The heart pumps blood, with oxygen and nutrients, through the arteries to all the cells in the body. The veins bring the blood back to the heart to be recirculated. Because when you sit or stand, your legs are lower than the rest of body, leg veins have to work against gravity. The leg veins have one way valves that, when functioning properly, allow the blood to flow from the lower leg to the upper leg. There are two systems of veins in your leg, deep veins, and superficial veins. The deep veins are beneath the muscle, they are more critical for circulation, because 90 percent of the blood return, from the legs to the heart, flows through the deep veins. The superficial veins are above the muscle, these are responsible for 10% of the blood returning to the heart, from the legs. These valves also allow the blood to flow from the superficial veins to the deep veins, through veins called perforator veins.

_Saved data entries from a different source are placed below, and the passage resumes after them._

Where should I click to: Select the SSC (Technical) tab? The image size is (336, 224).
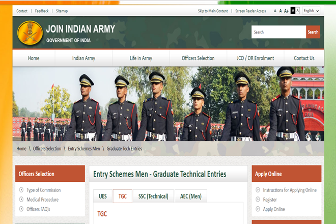(x=153, y=197)
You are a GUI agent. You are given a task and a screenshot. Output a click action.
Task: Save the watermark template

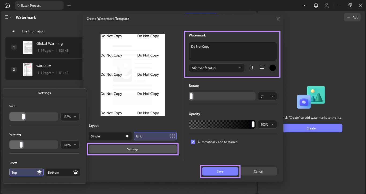220,171
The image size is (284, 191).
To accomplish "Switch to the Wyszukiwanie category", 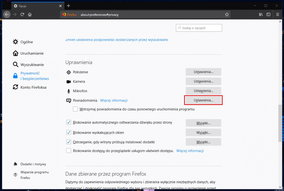I will tap(32, 64).
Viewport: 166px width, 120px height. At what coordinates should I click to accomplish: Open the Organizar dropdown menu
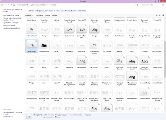pos(29,15)
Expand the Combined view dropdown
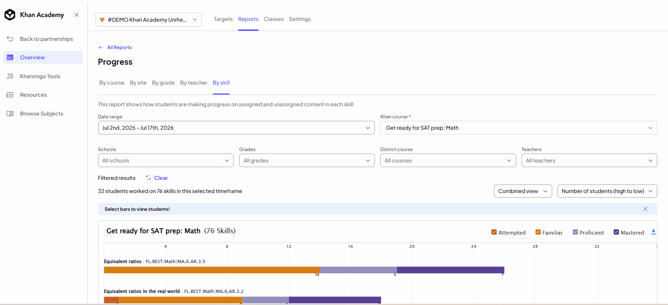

Perforator veins provide a path, allowing one-way flow, from the superficial veins, to the deep veins.

 

circulatory veins

 

Names of Veins: Deep Veins, Femoral vein, Popliteal vein

 

The femoral vein is the deep vein, in the thigh, which empties the blood from the leg veins. The popliteal vein is the deep vein behind the knee, which empties the blood from the veins below the knee in the back of the calf, into the femoral vein. It is located beneath the muscles and behind the knee, where the knee bends.

 

Superficial veins: Greater Saphenous Vein, Lesser Saphenous Vein

 

These veins exist either near the surface or beneath the surface but above the muscle. Just because a vein is beneath the surface, it isn’t necessarily a deep vein. A vein can still be a superficial vein, if it is beneath the surface but above the muscle.

 

The Greater Saphenous Vein is a superficial vein. It originates near the ankle and extends up the leg and empties into the femoral vein. There is also a lesser saphenous vein, which is a superficial vein and lies in the posterior calf. It extends up the back of the calf and empties into the popliteal vein, the deep vein beneath the muscles under the crease behind the knee.

 

The heart is the pump for the arteries, to bring blood to the legs. The pump for the leg veins to bring back to the heart are the muscles in the calf. As a person walks, the calf muscles contracts. This squeezes the vein and propels the blood in the leg, because the valves in the veins only allow blood to flow one way.